*TASK REQUIREMENTS*: Keeping every word and mark, copy all of the data.

##### DATA TO EXAMINE #####

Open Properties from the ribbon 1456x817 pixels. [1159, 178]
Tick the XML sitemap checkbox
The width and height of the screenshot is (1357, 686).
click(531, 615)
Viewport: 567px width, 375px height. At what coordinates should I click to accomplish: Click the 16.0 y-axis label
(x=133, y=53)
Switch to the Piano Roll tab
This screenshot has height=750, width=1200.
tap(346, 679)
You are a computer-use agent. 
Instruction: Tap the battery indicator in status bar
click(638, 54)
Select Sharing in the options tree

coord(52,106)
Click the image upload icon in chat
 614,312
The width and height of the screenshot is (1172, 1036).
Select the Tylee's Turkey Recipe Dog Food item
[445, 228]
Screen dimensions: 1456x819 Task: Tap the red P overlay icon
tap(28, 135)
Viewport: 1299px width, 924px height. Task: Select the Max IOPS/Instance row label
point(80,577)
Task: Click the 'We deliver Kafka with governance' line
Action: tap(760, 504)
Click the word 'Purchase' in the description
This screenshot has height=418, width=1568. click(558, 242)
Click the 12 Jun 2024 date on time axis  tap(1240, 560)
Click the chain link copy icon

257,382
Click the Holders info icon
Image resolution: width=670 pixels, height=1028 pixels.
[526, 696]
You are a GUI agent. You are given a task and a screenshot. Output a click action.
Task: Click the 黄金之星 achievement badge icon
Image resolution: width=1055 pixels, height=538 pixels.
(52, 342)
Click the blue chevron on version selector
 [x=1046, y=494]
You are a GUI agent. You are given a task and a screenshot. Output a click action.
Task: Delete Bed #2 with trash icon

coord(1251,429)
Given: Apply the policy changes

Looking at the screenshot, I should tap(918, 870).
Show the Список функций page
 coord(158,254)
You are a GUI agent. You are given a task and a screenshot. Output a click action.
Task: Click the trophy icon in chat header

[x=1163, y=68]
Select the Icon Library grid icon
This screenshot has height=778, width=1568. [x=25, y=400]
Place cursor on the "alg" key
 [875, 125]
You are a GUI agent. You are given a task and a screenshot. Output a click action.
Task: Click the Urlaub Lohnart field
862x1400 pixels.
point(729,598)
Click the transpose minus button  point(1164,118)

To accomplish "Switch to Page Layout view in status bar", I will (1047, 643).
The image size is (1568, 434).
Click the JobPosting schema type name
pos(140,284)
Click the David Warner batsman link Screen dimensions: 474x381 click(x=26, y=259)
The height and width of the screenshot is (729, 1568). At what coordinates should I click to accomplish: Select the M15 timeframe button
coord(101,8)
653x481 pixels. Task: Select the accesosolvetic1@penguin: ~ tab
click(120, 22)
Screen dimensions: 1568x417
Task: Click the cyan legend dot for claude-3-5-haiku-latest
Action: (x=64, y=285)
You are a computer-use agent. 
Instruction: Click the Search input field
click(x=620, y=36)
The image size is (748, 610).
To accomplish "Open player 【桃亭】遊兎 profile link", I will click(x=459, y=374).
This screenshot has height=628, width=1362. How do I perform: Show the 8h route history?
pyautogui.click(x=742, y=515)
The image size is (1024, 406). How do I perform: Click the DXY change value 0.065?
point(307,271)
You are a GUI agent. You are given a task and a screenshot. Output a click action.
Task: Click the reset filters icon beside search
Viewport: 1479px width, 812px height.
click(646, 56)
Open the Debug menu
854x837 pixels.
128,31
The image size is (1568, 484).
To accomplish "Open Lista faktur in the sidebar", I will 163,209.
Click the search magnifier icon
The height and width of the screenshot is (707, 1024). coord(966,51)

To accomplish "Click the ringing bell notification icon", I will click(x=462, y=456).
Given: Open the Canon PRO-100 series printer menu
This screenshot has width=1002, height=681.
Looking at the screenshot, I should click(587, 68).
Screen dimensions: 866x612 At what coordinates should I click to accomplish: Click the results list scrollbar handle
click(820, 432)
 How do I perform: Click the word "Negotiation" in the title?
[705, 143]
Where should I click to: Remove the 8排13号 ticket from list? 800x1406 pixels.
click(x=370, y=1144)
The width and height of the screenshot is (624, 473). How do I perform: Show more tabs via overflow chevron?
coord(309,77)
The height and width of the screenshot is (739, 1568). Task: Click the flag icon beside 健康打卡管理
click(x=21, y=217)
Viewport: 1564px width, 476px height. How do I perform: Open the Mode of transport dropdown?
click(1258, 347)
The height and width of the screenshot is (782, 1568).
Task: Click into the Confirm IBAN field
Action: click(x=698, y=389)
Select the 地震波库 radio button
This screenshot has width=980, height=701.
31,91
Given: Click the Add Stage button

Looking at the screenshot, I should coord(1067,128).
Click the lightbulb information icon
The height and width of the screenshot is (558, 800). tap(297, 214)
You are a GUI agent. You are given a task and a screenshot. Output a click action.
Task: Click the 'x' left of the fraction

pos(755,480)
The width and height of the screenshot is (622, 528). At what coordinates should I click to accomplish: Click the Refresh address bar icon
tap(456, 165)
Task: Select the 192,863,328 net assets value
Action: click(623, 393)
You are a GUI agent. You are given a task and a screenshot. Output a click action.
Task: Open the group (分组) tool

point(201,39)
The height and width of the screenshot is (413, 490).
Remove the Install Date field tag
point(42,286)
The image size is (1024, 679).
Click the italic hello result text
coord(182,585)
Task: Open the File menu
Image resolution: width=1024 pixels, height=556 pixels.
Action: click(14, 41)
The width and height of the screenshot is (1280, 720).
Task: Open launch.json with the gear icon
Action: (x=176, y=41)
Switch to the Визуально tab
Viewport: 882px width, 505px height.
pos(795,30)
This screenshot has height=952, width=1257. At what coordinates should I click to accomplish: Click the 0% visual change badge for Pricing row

#####

*ANSWER TO THE PROBLEM*:
Open Properties from the ribbon 1456x817 pixels. [1159, 178]
Tick the XML sitemap checkbox
The width and height of the screenshot is (1357, 686).
click(531, 615)
Viewport: 567px width, 375px height. At what coordinates should I click to accomplish: Click the 16.0 y-axis label
(x=133, y=53)
Switch to the Piano Roll tab
This screenshot has height=750, width=1200.
tap(346, 679)
You are a computer-use agent. 
Instruction: Tap the battery indicator in status bar
click(638, 54)
Select Sharing in the options tree

coord(52,106)
Click the image upload icon in chat
 614,312
The width and height of the screenshot is (1172, 1036).
Select the Tylee's Turkey Recipe Dog Food item
[445, 228]
Screen dimensions: 1456x819 Task: Tap the red P overlay icon
tap(28, 135)
Viewport: 1299px width, 924px height. Task: Select the Max IOPS/Instance row label
point(80,577)
Task: Click the 'We deliver Kafka with governance' line
Action: tap(760, 504)
Click the word 'Purchase' in the description
This screenshot has height=418, width=1568. click(558, 242)
Click the 12 Jun 2024 date on time axis  tap(1240, 560)
Click the chain link copy icon

257,382
Click the Holders info icon
Image resolution: width=670 pixels, height=1028 pixels.
[526, 696]
You are a GUI agent. You are given a task and a screenshot. Output a click action.
Task: Click the 黄金之星 achievement badge icon
Image resolution: width=1055 pixels, height=538 pixels.
(52, 342)
Click the blue chevron on version selector
 [x=1046, y=494]
You are a GUI agent. You are given a task and a screenshot. Output a click action.
Task: Delete Bed #2 with trash icon

coord(1251,429)
Given: Apply the policy changes

Looking at the screenshot, I should tap(918, 870).
Show the Список функций page
 coord(158,254)
You are a GUI agent. You are given a task and a screenshot. Output a click action.
Task: Click the trophy icon in chat header

[x=1163, y=68]
Select the Icon Library grid icon
This screenshot has height=778, width=1568. [x=25, y=400]
Place cursor on the "alg" key
 [875, 125]
You are a GUI agent. You are given a task and a screenshot. Output a click action.
Task: Click the Urlaub Lohnart field
862x1400 pixels.
point(729,598)
Click the transpose minus button  point(1164,118)

To accomplish "Switch to Page Layout view in status bar", I will (1047, 643).
The image size is (1568, 434).
Click the JobPosting schema type name
pos(140,284)
Click the David Warner batsman link Screen dimensions: 474x381 click(x=26, y=259)
The height and width of the screenshot is (729, 1568). At what coordinates should I click to accomplish: Select the M15 timeframe button
coord(101,8)
653x481 pixels. Task: Select the accesosolvetic1@penguin: ~ tab
click(120, 22)
Screen dimensions: 1568x417
Task: Click the cyan legend dot for claude-3-5-haiku-latest
Action: (x=64, y=285)
You are a computer-use agent. 
Instruction: Click the Search input field
click(x=620, y=36)
The image size is (748, 610).
To accomplish "Open player 【桃亭】遊兎 profile link", I will click(x=459, y=374).
This screenshot has height=628, width=1362. How do I perform: Show the 8h route history?
pyautogui.click(x=742, y=515)
The image size is (1024, 406). How do I perform: Click the DXY change value 0.065?
point(307,271)
You are a GUI agent. You are given a task and a screenshot. Output a click action.
Task: Click the reset filters icon beside search
Viewport: 1479px width, 812px height.
click(646, 56)
Open the Debug menu
854x837 pixels.
128,31
The image size is (1568, 484).
To accomplish "Open Lista faktur in the sidebar", I will 163,209.
Click the search magnifier icon
The height and width of the screenshot is (707, 1024). coord(966,51)

To accomplish "Click the ringing bell notification icon", I will click(x=462, y=456).
Given: Open the Canon PRO-100 series printer menu
This screenshot has width=1002, height=681.
Looking at the screenshot, I should click(587, 68).
Screen dimensions: 866x612 At what coordinates should I click to accomplish: Click the results list scrollbar handle
click(820, 432)
 How do I perform: Click the word "Negotiation" in the title?
[705, 143]
Where should I click to: Remove the 8排13号 ticket from list? 800x1406 pixels.
click(x=370, y=1144)
The width and height of the screenshot is (624, 473). How do I perform: Show more tabs via overflow chevron?
coord(309,77)
The height and width of the screenshot is (739, 1568). Task: Click the flag icon beside 健康打卡管理
click(x=21, y=217)
Viewport: 1564px width, 476px height. How do I perform: Open the Mode of transport dropdown?
click(1258, 347)
The height and width of the screenshot is (782, 1568).
Task: Click into the Confirm IBAN field
Action: click(x=698, y=389)
Select the 地震波库 radio button
This screenshot has width=980, height=701.
31,91
Given: Click the Add Stage button

Looking at the screenshot, I should coord(1067,128).
Click the lightbulb information icon
The height and width of the screenshot is (558, 800). tap(297, 214)
You are a GUI agent. You are given a task and a screenshot. Output a click action.
Task: Click the 'x' left of the fraction

pos(755,480)
The width and height of the screenshot is (622, 528). At what coordinates should I click to accomplish: Click the Refresh address bar icon
tap(456, 165)
Task: Select the 192,863,328 net assets value
Action: click(623, 393)
You are a GUI agent. You are given a task and a screenshot. Output a click action.
Task: Open the group (分组) tool

point(201,39)
The height and width of the screenshot is (413, 490).
Remove the Install Date field tag
point(42,286)
The image size is (1024, 679).
Click the italic hello result text
coord(182,585)
Task: Open the File menu
Image resolution: width=1024 pixels, height=556 pixels.
Action: click(14, 41)
The width and height of the screenshot is (1280, 720).
Task: Open launch.json with the gear icon
Action: (x=176, y=41)
Switch to the Визуально tab
Viewport: 882px width, 505px height.
pos(795,30)
This screenshot has height=952, width=1257. At what coordinates should I click to accomplish: Click the 0% visual change badge for Pricing row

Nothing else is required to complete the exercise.